4

1.1K 110 17
                                    

Jeon terbangun, namun dia sadar, dia tidak terbangun di sofa melainkan di sebuah ranjang empuk dengan aroma rokok yang pekak.

Pemuda mungil itu melihat ke sekitarnya, dan dia sadar kalau dia berada di kamar Kim. Bukankah kemarin dia tidur di sofa?

Jeon terbangun dengan buru-buru karena merasa tempat ini bukan tempat yang baik untuk tidur, walaupun kepalanya masih pusing.

Dia berjalan sempoyongan, membuka pintu kamar dan mendapati apartemen ini sepi.

Dia berjalan lagi-

Prang!

Dan sebuah guci tidak sengaja dia senggol, menyebabkan Kim keluar dari dapur. Wajahnya tampak begitu murka ketika melihat guci kesayangannya yang pecah.

"Aku akan menggantinya" ujar Jeon cepat.

"Kau pikir kau bisa menggantikannya? Aku memesan guci itu khusus dari pengerajin jepang. Aku menunggu selama satu tahun dan kau menghancurkannya dalam sedetik. Kenapa kau selalu menyusahkanku hah?" ujar Kim

"-dasar jalang" lanjut Kim.

Deg

Mereka saling bertatapan, kali ini Kim tidak menemukan wajah datar yang biasa Jeon pakai, melainkan manik hijau pemuda mungil itu berkilat tajam, dalam dan mencekam. Mendadak Jeon berubah menjadi orang lain auranya asing dan mengintimidasi.

Kim tau kalau dirinya sudah keterlaluan sampai mengatainya 'jalang'. Berterimakasilah pada pengontrolan emosi Kim yang sangat buruk. Mendadak rasa bersalah menjalari dada dokter senior itu. Ya, Jeon memang memecahkan guci, tapi sampai mengatainya 'jalang' itu terlalu berlebihan. Mendadak amarahnya menyurusut

Kim memejamkan matanya dan menghela nafas pelan, dia berjalan mendekat ke arah Jeon yang masih memasang tatapan tajam dan menyeramkan.

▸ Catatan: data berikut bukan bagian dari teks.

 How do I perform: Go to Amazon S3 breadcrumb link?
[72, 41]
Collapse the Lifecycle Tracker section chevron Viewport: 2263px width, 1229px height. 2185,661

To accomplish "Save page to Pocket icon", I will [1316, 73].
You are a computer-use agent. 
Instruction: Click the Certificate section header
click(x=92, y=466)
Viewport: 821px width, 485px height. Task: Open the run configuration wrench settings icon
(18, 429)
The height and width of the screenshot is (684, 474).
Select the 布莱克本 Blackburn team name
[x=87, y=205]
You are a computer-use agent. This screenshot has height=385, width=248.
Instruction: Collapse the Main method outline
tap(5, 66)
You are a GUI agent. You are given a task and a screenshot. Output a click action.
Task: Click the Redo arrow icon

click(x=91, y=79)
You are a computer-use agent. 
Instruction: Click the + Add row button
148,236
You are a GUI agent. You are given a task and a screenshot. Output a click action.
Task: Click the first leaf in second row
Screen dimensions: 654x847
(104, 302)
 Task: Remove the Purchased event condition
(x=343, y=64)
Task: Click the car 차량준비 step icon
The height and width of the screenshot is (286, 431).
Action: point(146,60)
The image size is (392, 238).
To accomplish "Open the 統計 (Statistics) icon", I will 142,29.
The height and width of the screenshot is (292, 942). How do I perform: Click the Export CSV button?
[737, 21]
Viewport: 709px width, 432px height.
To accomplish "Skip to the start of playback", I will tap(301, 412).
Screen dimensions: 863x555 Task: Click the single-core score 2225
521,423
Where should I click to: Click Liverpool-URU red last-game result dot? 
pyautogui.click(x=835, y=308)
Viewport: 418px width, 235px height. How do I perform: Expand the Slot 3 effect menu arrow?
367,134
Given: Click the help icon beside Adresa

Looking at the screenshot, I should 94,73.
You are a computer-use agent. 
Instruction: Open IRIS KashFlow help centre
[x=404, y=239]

"Aku minta maaf, aku tidak seharusnya mengatakan itu, kau boleh marah" ujar Kim.

..............

"Wah, bukannya dia dokter spesialis penyakit dalam?" Tuan direktur melihat foto-foto dan rekaman cctv yang diberikan oleh Kim, sementara Jeon disampingnya hanya duduk diam. Ayahnya bahkan tidak khawatir dengan luka di bibirnya—memangnya kapan ayahnya pernah khawatir padanya? pria tua itu malah bertepuk tangan ketika mendengar cerita  Kim tentang perkelahian di parkir itu.

Setelah mereka laporan, mereka kembali bekerja untuk memeriksa pasien-pasien.

Kali ini, Jeon terlihat cekatan memeriksa pasien seperti dokter pada umumnya. Dia juga tidak memberikan obat yang salah pada pasiennya, tapi Kim selalu memantaunya. Jeon terlihat telaten dan cepat, tidak seperti pertama kali dia kesini. Anak ini cepat belajar.

Mereka sudah selesai memeriksa pasien.

Dari insiden guci pecah itu, Jeon yang pendiam semakin menjadi pendiam.

"Udara hari ini sangat panas, kau mau minum?" tanya Kim, namun tidak mendapat jawaban.

"Bibirmu harus diobati" ujar Kim kembali, namun perkataannya diabaikan begitu saja, dia seperti orang gila yang bicara sendiri sejak tadi pagi.

Jeon berjalan semakin cepat, dan kali ini Kim yang mengekorinya.

"Jeon...aku minta maaf. Hei..." berkali-kali Kim ingin meraih tangan pucat Jeon, namun pemuda mungil itu selalu menghindar. Mereka berjalan di lorong rumah sakit yang banyak orang lalu lalang, Kim persis seperti merayu kekasihnya yang sedang ngambek dan itu membuat heboh satu rumah sakit.

Seorang Kim Vicle yang bengis itu terdengar minta maaf dan berusaha mengejar Jeon yang terlihat dingin dan tak tersentuh. Bisik-bisik gosip mulai menyebar subur di rumah sakit itu tentang mereka.